A question on the usage of prefect and dask. Say ...
# ask-community
t
A question on the usage of prefect and dask. Say I rely on an external package that is capable of some heavy computation, and that package uses strictly dask. It has an entry point like:
Copy code
def predict_with_dask(..., dask_client):
    results = dask_client.compute([big_func(a) for a in range(200)]
    more_results = dasl_client.compute([bigger_func(f) for r in results]
Now lets say I have a prefect task/flow like
Copy code
@task
def my_task():
    with get_dask_client() as client:
    return crystalball_predict(
            ms=ms,
            dask_client=client,
        )

@flow
def my_flow():
    biggest = [my_task.submit(blah) for blah in range(200)]
I am running my flow with a dask.distributed cluster that is deployed on a large HPC of +500 nodes. What is the expected scaling here? Does a single
.compute()
from any one of the
my_task
functions cause all other prefect tasks to block? Does this set up allow parallel
.computes()
to run, or should there be some other way of invoking the parallelism of the many task delayed objects in the
predict_with_dask
delayed workerflow?.
b
In your Prefect code, we will use the
ThreadPoolTaskRunner
by default when you call
.submit
. This fires up a local thread pool inside the Prefect runner for that flow. So each task will get executed inside a ThreadPool with max threads specified by your settings (or
sys.maxsize
by default which basically lets us go as fast as the single worker will go). In your code, we'd dispatch all of the tasks to Dask immediately because we don't need to wait. Blocking only happens when we
wait
or
gather
results. I'd recommend switching up your Prefect code slightly to use the
DaskTaskRunner
instead of calling the
get_dask_client
inside each task. This will spawn a new instance of the client per task which is somewhat wasteful. Here's a sample of what I think you could run:
Copy code
from prefect_dask.task_runners import DaskTaskRunner
from dask.distributed import worker_client

@task
def crystalball_predict(ms):
    with worker_client() as dask_client:
        results = dask_client.compute([big_func(a) for a in range(200)])
        more_results = dask_client.compute([bigger_func(f) for r in results])

        return dask_client.gather(more_results)

@flow(task_runner=DaskTaskRunner())
def my_flow():
    biggest = [crystalball_predict.submit(blah) for blah in range(200)]
    wait(biggest)
Some docs that might be useful: • https://docs.prefect.io/v3/how-to-guides/workflows/run-work-concurrentlyhttps://distributed.dask.org/en/latest/api.html#distributed.get_worker
t
Thanks for the detailed reply Brendon.
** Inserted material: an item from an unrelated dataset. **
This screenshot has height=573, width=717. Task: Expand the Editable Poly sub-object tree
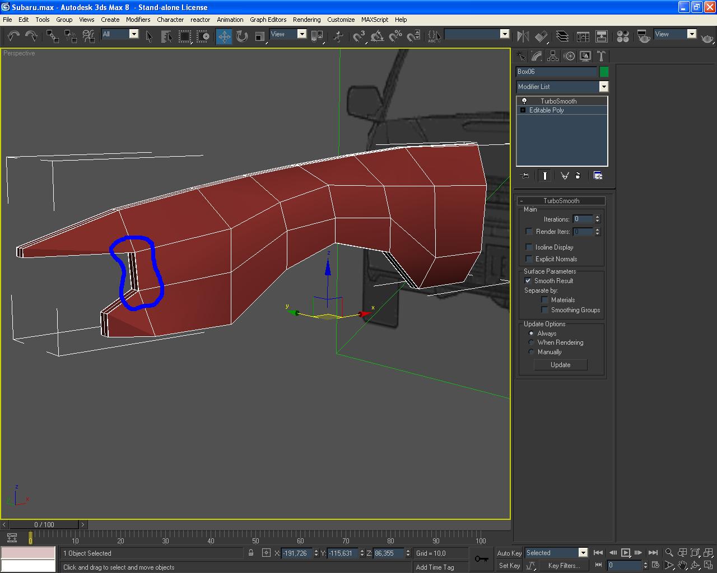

So, my initial code example was both poorly formatted and incomplete. I am currently using a
DaskTaskRunner
using a
dask_jobqueue.SLURMCluster
as Cluster implementation. So as far as that goes I think I am ok for the moment and my example is closer to your example then I first wrote, the only thing I had missing was the
client.gather
call - I mean this in both my example as well as the external package. I think I understand everything so far in your reply. I think my question boils down further to how many
Client.compute()
and/or
Client.gather()
can be executing at. time in a single distributed dask cluster instance? Should parallel
my_tasks
be running via a
.submit()
would the
Client.compute()
that they each hit allow all to run at once, or does it go in a FIFO like manner?
b
If you using
task_runner=DaskTaskRunner()
and calling
.submit
inside that method we will go as fast as Dask allows for parallelism 🙂 Your `.compute`/`.gather` calls shouldn't block the main flow loop assuming they get dispatched to Dask.
t
On the prefect
.submit
side of things indeed I think the submission of each task goes as fast as it van. I am currenlty on prefect 2 and need to moved to prefect 3. I believe the engine there would be even faster. The behaviour I am seeing is confusing. I created a separate prefect task that constructs a single dask DAG across all inputs, and I modified the enternal package to return the delayed objects rather than it calling the
Client.compute
itself. Once I collect all these delayed objects myself and calling the
Client.compute()
once across all objects I saw about a 2x speed up. The allocated workers were all running much closer to 100% cpu. If felt like that the dask
Client
I am using (retrieved within each prefect task via a
get_dask_client
call) only allows a single
,compute
to be running at a time. There is some interplay with this external package as well that I am trying to separate.